**To be done:** Rewrite the listing as a Markdown table with columns "Row" and "Line", starting with the line that contains "This screenshot has width=809, height=455." and continuing through the end of the listing. Skip blank lines and leave out the pictures.

++++ Material ++++

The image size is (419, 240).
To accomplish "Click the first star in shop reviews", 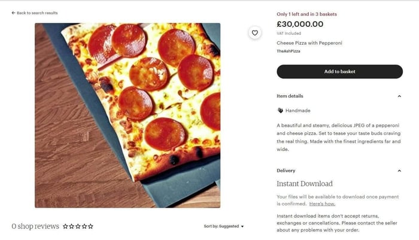I will 65,226.
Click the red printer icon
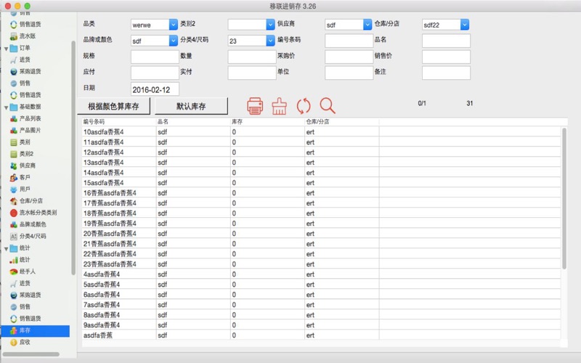Screen dimensions: 581x363 click(x=255, y=106)
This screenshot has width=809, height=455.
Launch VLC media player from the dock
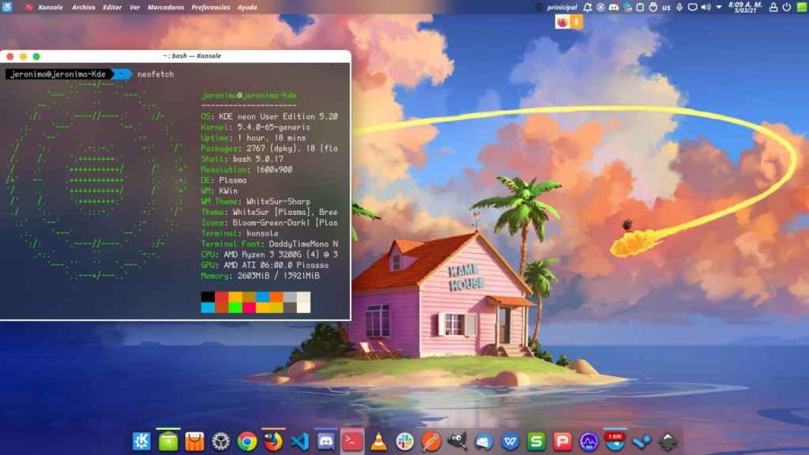(378, 442)
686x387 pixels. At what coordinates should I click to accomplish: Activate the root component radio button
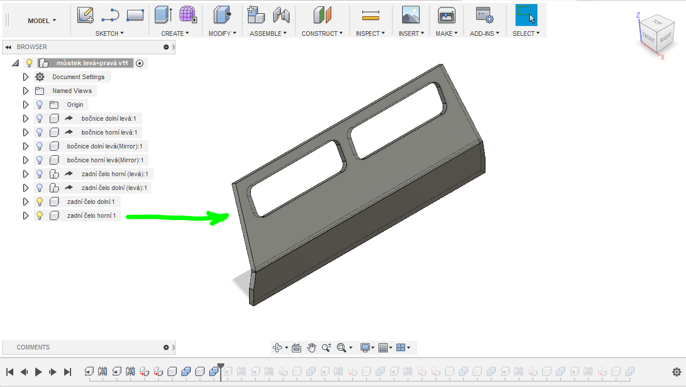139,63
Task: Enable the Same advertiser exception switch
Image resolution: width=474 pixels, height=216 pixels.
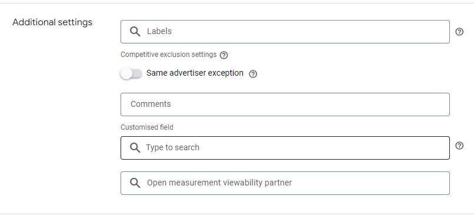Action: point(131,73)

++++

**Answer to the exercise:**
| Row | Line |
|---|---|
| 1 | This screenshot has width=809, height=455. |
| 2 | Launch VLC media player from the dock |
| 3 | (378, 442) |
| 4 | 686x387 pixels. At what coordinates should I click to accomplish: Activate the root component radio button |
| 5 | 139,63 |
| 6 | Task: Enable the Same advertiser exception switch |
| 7 | Image resolution: width=474 pixels, height=216 pixels. |
| 8 | Action: point(131,73) |